Я услышал низкое рычание и опустил взгляд. Мать Рейчиса смотрела на вдовствующую княгиню.
— Что она говорит? — спросил я Рейчиса.
Ответила Мере-сан:
— Она говорит: родитель не должен допускать, чтобы его ребенок страдал из-за преступлений, которых не совершал.
Я ощутил в животе холодный твердый комок.
— Так скажи ей, что она не понимает джен-теп.
Мере-сан неторопливо и аккуратно собрала карты и протянула колоду мне.
— Каждое общество творит жестокости, Келлен. Ты думаешь, что дароменская империя была построена лишь из отваги и воинского искусства? Или что визири берабесков служат своему шестиликому богу только празднествами и молитвами?
— И вы так спокойно об этом говорите? Ваш муж сотворил заклинание, которое мешало вам открыть правду! Рассказать, что он сделал во имя нашего народа.

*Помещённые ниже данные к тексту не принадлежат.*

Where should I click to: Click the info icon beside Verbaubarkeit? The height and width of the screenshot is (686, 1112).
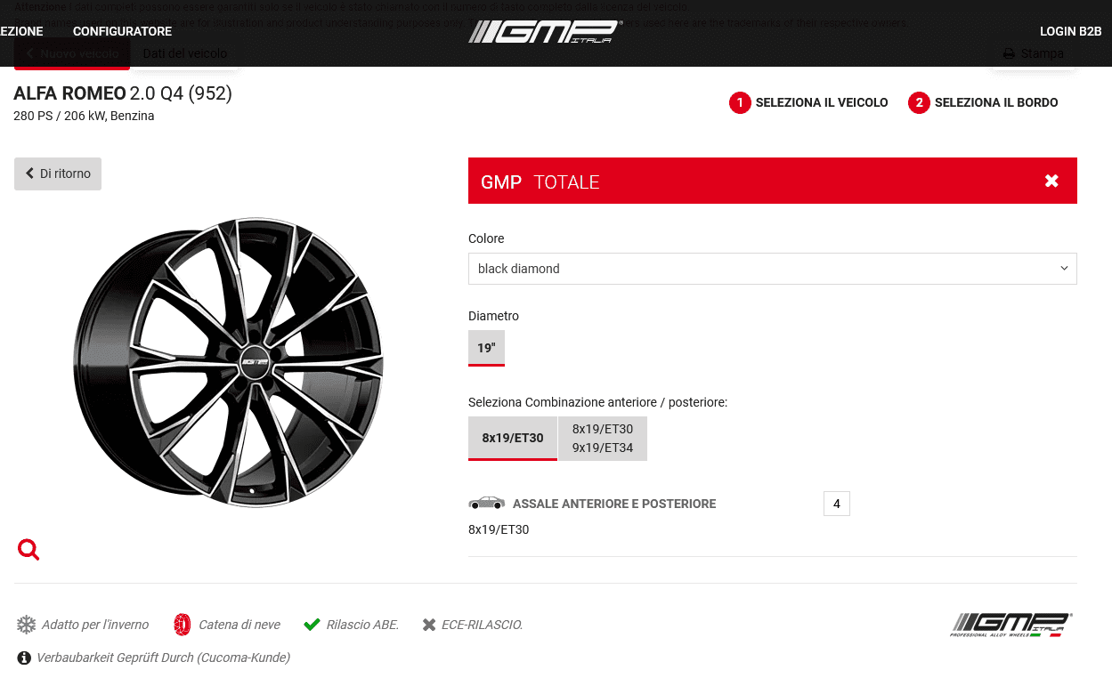coord(24,658)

— Он не был злодеем, — сказала Мере-сан. — Просто видел, что творится вокруг. Дароменскую империю на востоке, которая пыталась подмять под себя всех и вся. Берабесков на юге, которые уничтожали наших людей, поскольку считали, что любая магия — от демонов. Чтобы выжить, нам нужно было усиливать заклинания и обучать много молодых магов. Медеки знали секрет создания Оазисов в городах; их заклятия становились все более сильными, а обучение магии давалось легче.
— Медеки уничтожили бы нас?
— Это не имеет значения. Никто не собирался проверять. Нам нужно было отобрать у них хотя бы один Оазис, чтобы потом получить и все остальные.
Она поднялась и отошла от стола.
— Таковы правила игры, Келлен.
— Постойте. Куда вы?
Она замерла на миг. Ее рука уже касалась дверной ручки.
— Оковы, которые удерживали меня триста лет, разрушены. Теперь я хочу прогуляться.
Я вышел следом за Мере-сан. Снаружи было прохладно и свежо. Она стояла, глядя в темноту, укутывающую сад. Я задумался, давно ли его посадили, кто ухаживал за ним, и видела ли его вдова раньше так близко. Впрочем, ни один из этих вопросов сейчас не имел большого значения.